Take profits, take profits, learn to take profits!
I cannot stress this enough. If you have ever traded, you will have violated this rule at some point. If the market has rewarded you with moving your position into green, then you should be happy and take your profits before it takes it back, plus some.
How do you manage this greed? Well, by having a plan. Sticking to the plan, no matter what – see Rule 1. If you make 10%on a trade and it moves up 30%… who cares? You took what you could and moved on. There are hundreds of trading opportunities that will present themselves throughout your trading career. Just remember to not be greedy.

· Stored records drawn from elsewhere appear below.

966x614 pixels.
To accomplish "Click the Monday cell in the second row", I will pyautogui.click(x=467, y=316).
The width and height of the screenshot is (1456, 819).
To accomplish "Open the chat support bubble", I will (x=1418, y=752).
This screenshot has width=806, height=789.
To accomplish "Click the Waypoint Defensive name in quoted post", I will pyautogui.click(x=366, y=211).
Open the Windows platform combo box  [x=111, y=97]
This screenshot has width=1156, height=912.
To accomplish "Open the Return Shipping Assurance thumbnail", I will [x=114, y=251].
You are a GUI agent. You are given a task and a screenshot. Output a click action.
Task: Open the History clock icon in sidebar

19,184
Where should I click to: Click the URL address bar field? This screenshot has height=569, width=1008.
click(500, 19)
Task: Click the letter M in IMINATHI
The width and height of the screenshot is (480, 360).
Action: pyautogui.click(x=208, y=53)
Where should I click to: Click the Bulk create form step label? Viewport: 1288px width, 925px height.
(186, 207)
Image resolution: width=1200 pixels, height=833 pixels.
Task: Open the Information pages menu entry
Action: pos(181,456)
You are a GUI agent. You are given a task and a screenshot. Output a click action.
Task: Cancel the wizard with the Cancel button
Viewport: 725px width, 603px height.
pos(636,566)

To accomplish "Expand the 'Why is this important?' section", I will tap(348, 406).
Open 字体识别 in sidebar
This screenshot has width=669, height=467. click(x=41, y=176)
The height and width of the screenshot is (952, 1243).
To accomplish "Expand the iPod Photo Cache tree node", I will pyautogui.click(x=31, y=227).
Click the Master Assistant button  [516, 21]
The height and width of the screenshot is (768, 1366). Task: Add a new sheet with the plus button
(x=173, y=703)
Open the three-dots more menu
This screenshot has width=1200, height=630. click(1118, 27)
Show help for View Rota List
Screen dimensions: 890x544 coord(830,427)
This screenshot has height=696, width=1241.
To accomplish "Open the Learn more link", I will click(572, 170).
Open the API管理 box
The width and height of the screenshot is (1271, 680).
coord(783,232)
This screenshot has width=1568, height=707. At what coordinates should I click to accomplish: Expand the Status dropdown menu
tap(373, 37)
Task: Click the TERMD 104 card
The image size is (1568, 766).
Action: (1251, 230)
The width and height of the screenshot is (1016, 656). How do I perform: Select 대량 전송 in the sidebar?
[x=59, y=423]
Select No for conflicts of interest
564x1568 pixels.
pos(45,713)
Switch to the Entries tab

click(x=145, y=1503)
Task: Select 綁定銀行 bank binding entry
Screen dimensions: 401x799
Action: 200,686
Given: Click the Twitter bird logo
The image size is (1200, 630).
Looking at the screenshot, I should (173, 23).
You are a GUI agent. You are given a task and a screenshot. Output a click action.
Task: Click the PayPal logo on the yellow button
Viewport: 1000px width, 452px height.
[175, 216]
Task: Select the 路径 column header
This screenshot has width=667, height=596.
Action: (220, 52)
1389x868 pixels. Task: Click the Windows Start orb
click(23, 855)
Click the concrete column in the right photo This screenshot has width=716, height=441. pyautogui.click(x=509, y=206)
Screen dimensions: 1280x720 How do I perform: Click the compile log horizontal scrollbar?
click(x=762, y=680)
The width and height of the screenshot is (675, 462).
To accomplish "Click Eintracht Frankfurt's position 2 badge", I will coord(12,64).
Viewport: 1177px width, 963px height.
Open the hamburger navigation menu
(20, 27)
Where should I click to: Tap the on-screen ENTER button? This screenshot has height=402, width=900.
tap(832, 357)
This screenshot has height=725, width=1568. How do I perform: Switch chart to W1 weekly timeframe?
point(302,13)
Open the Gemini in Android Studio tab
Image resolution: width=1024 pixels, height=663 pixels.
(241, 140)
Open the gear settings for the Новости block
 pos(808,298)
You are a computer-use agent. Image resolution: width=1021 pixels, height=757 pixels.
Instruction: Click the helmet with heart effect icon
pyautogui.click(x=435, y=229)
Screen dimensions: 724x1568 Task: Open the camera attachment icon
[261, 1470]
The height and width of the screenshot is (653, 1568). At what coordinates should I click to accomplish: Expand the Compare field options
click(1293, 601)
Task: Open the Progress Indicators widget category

This may contradict the “Let your runners run” rule. Which is also true. At the end of the day it all depends on your due diligence (DD) and research and how much you trust your DD. Is this a long-term investment? or a swing-trade? Long-term investments would essentially fall into the “Let your runners run” category.
Keep a trading journal.
In order for you to be a successful trader you need to have a trading log. Keep track of trades. Then study your trades and trading habits so you are able to learn from your mistakes. You can become a better trader or an investor by learning about yourself. You will also be able to track your progress over time
A few trading journals you could potentially use:
I have found using google excel sheets to be just fine.
Develop a method. Stick with it.
This goes with the previous rule #1. In order to be a successful trader or an investor, you MUST have a set of trading rules and values and stick to them. If you have a bad trading session, do not revise your trading methodology. You only need to be right more than 50% of the time to be successful. Do not forget that.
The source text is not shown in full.